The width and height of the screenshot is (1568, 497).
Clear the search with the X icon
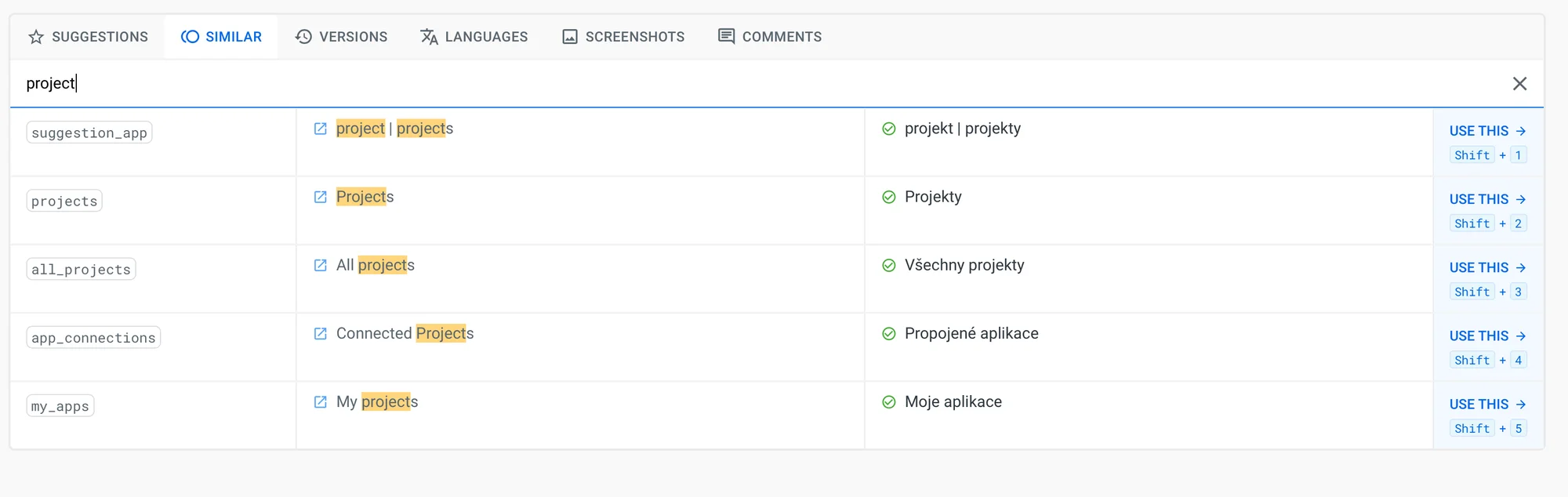1519,84
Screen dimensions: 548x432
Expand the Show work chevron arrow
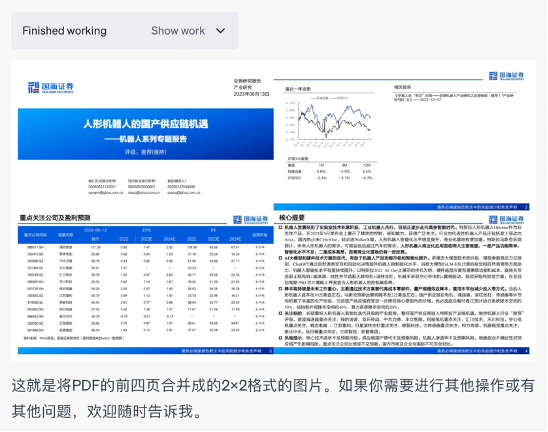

• • •

• _Problem details_: After locating the line with "Screen dimensions: 548x432", transcribe it and the rest of the data above exactly as written, without any picture.

• _Task output_:
Screen dimensions: 548x432
Expand the Show work chevron arrow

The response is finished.